Task brief = Print everything from the line containing "Task: Click the Başlık column header" down to the line containing "Screen dimensions: 891x461", both of those lines included, without any pictures.

━━━ Information supplied ━━━

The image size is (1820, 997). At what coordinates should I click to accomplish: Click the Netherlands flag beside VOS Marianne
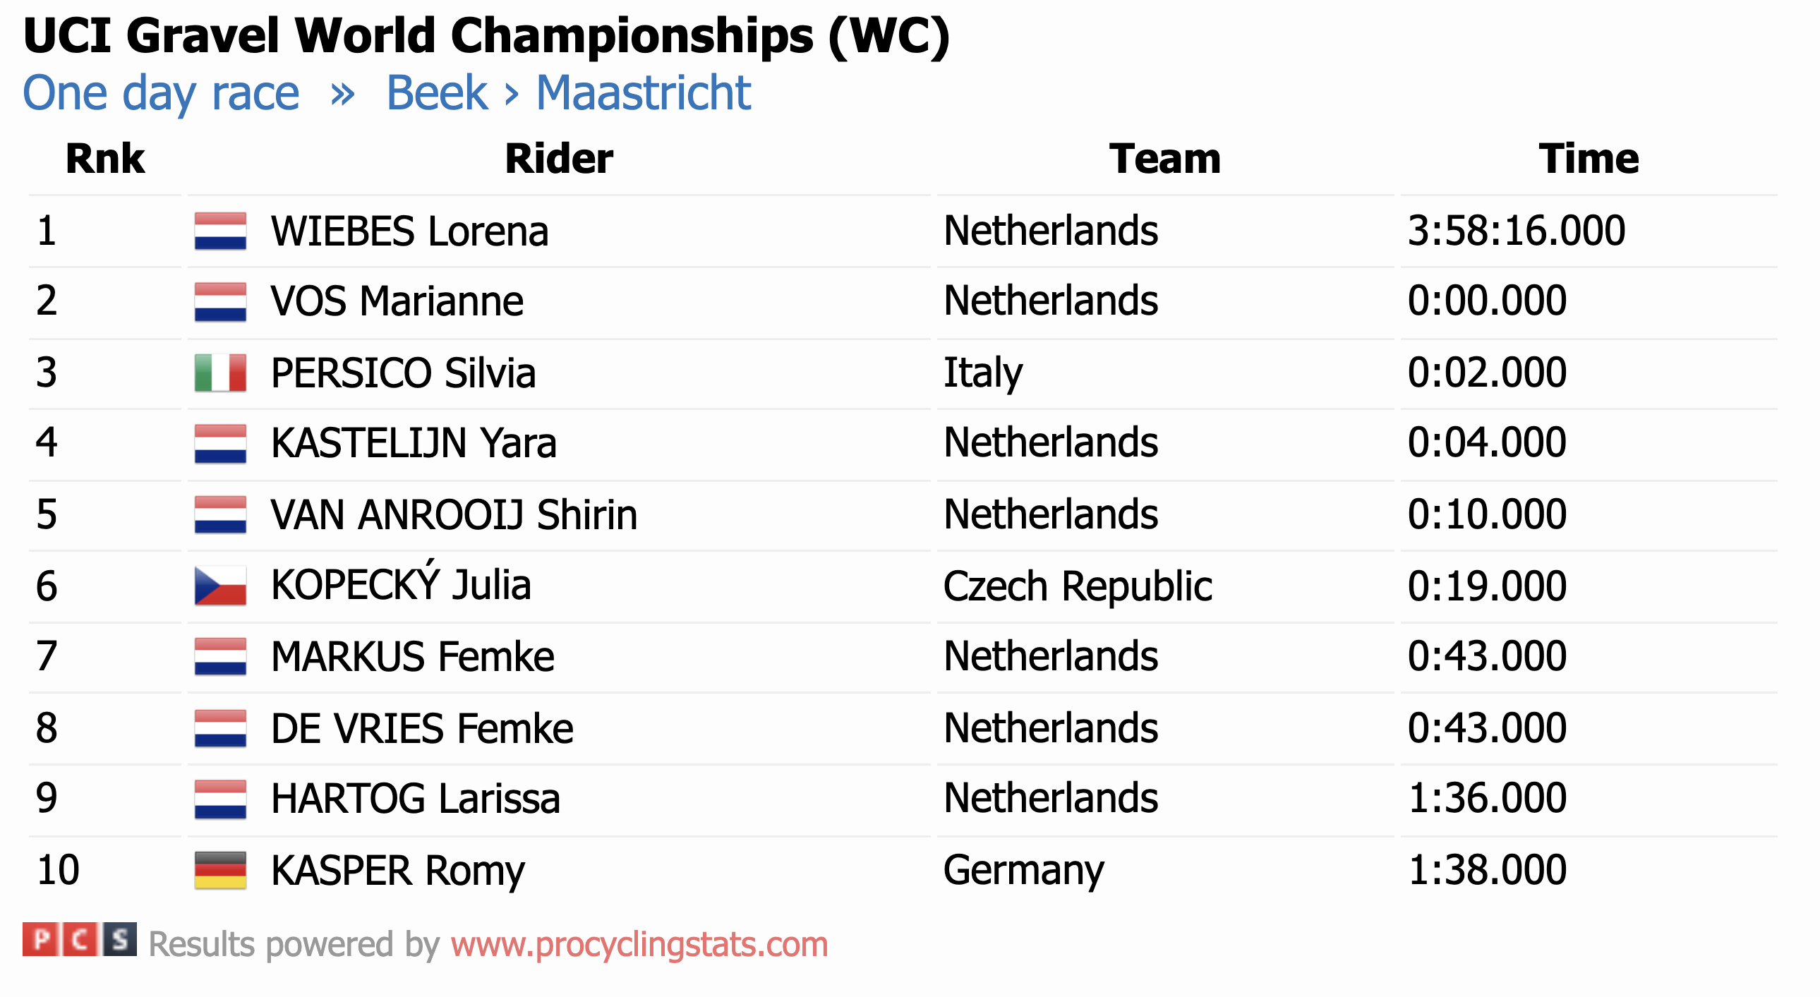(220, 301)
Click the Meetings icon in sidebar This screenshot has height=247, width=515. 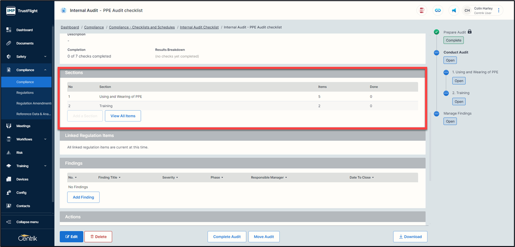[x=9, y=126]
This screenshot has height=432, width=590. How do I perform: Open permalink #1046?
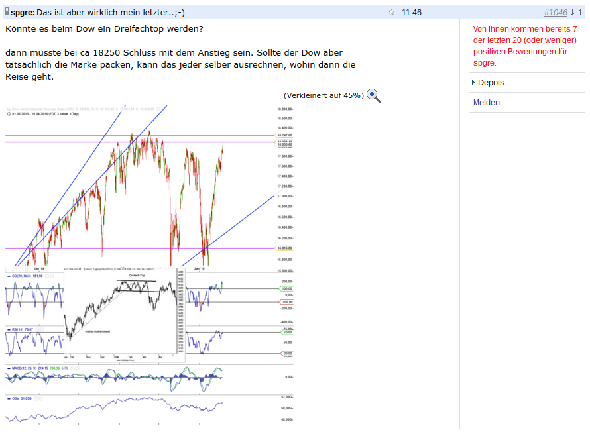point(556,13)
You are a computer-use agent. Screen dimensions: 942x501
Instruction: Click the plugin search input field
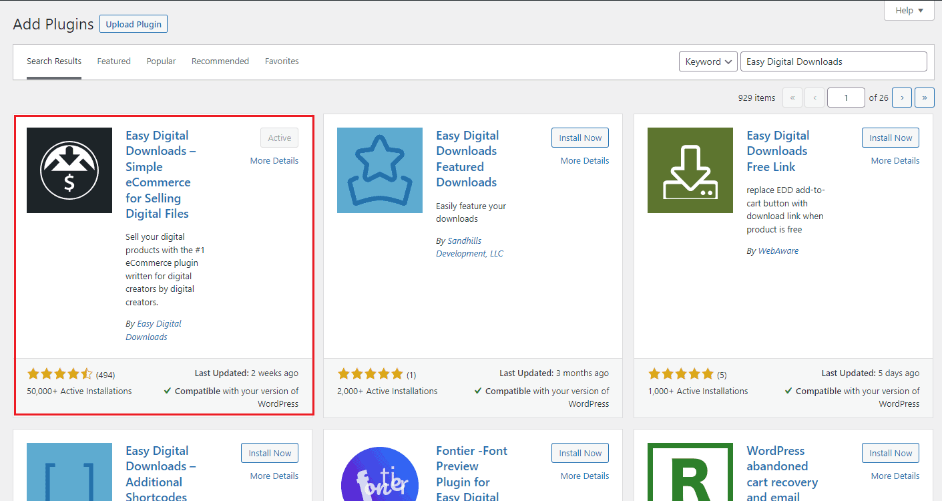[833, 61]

━━━
━━━ Information supplied ━━━

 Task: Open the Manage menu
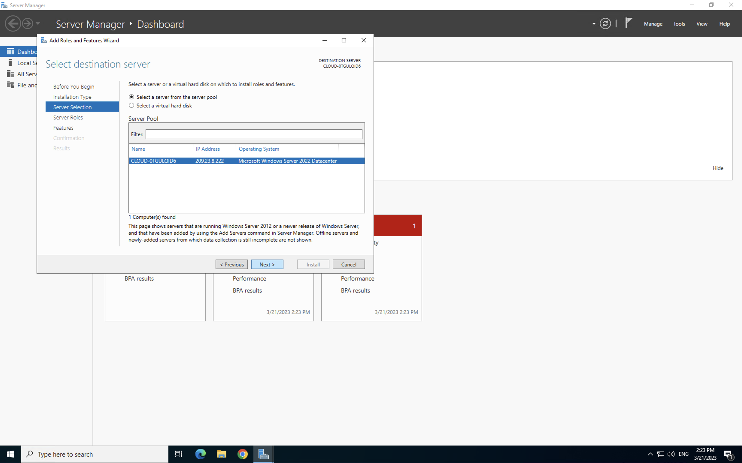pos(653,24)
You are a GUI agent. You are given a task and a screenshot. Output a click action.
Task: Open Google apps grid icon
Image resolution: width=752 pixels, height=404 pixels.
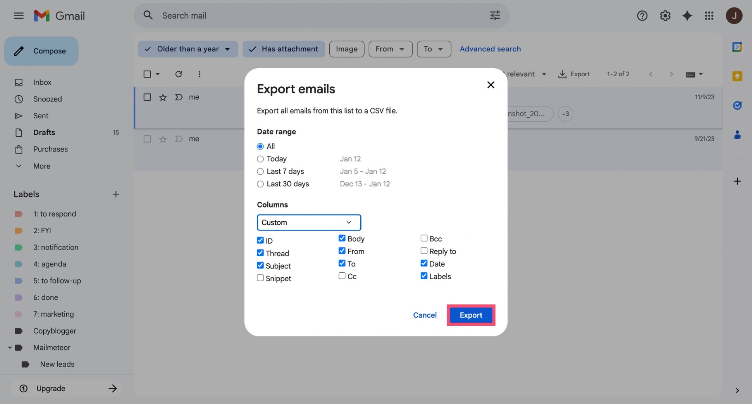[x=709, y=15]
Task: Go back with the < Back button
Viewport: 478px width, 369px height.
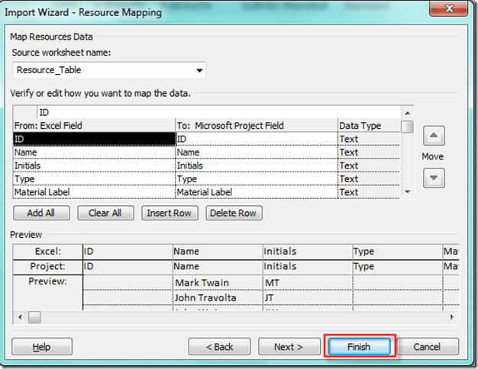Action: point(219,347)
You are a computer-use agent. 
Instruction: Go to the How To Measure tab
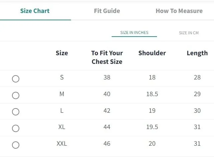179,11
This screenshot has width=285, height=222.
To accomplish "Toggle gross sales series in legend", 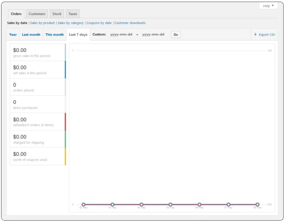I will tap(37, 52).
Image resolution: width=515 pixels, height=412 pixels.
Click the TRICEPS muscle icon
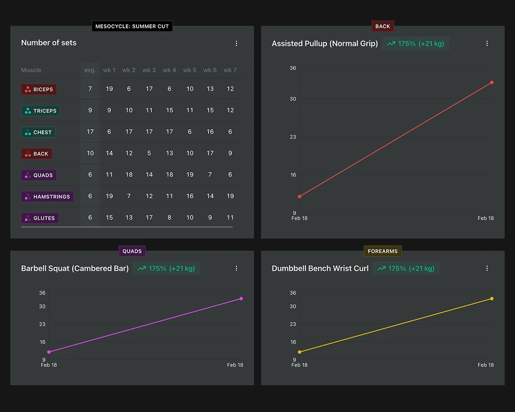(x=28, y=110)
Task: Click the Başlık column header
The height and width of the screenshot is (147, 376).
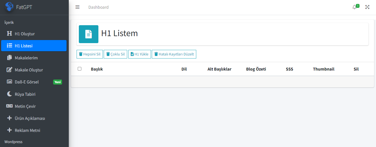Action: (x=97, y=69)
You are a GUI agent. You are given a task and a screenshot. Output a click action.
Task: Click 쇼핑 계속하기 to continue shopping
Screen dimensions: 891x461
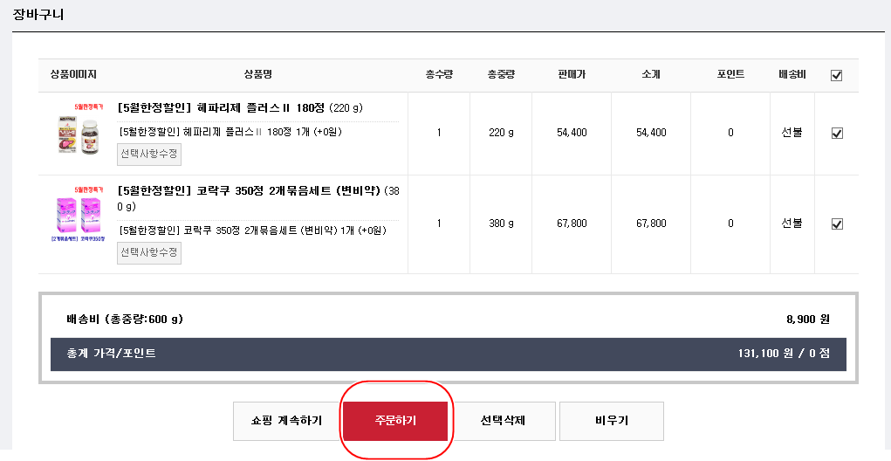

━━━

Completed task =
Task: Click the Başlık column header
The height and width of the screenshot is (147, 376).
Action: (x=97, y=69)
You are a GUI agent. You are given a task and a screenshot. Output a click action.
Task: Click 쇼핑 계속하기 to continue shopping
Screen dimensions: 891x461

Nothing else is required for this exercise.